Readers of this blog understand the importance of ESG matters for corporations around the world. Investors, employees, customers and others want to know how issues such as climate risk and workplace diversity affect the decisions companies make every day. Now that companies have largely accepted the need to inform stakeholders about ESG performance, governance experts are pondering the best ways to do it.
Alex Gold, CEO of sustainable business consulting firm BWD Americas, argues in an essay published this month that the time has come for an integrated approach to reporting. Publicly traded companies already communicate regularly with the market at large about their financial and operating performance via Form 10-Q and 10-K filings with the Securities and Exchange Commission. The demand for more ESG disclosure raises an obvious question: Why not combine the two?
In fact, integrated reporting is already becoming close to the norm for most major companies based in Europe and Australia. As Gold notes, however, such a shift would mean more for U.S. companies than just creating new templates for corporate disclosures: “Getting started with integrated reporting involves understanding how your business depends on its economic, environmental and social context to create value.”
In other words, integrated reporting forces companies to adopt a mindset that doesn’t treat ESG as something tangential to their businesses.
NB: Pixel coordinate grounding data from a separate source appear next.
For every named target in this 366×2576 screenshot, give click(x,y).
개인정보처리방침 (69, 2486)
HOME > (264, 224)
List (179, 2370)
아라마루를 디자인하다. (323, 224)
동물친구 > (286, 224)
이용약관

ESG issues aren’t landmines in companies’ paths, waiting to blow them up or move them off course. They’re not separate platforms to tack onto executive compensation plans. They’re fundamental to how companies create value. It’s the difference between monitoring your environmental impact for a PR boost versus realizing your carbon footprint will help determine how long your company remains viable.
It bears mentioning that corporations may not have a choice soon when it comes to integrated reporting. Since the Biden administration took office in January, the SEC has embraced the prospect of embedding ESG into its framework for reporting. Meanwhile, the booming demand for ESG specialists in sectors such as banking suggests companies are keen to broaden their ESG expertise in preparation for the future.
Most observers view SEC-mandated ESG disclosures as a matter of “when,” not “if.” Some companies, therefore, may wait to hear from the commission before developing their own best practices for integrated reporting. That could save them some frustration should the SEC’s views on ESG standards diverge from what they come up with on their own.
But companies that take a proactive stance on integrated reporting do stand to gain significant influence over how the SEC shapes the forthcoming ESG reporting standards. It’s not at all clear what even makes for appropriate ESG measuring sticks.
By essentially serving as test cases for regulators, first movers can provide insight on what works and what doesn’t when it comes to ESG disclosures in the U.S. market. In doing so, these companies can ensure they are not only prepared for the future of financial reporting, but that they have a hand in creating it.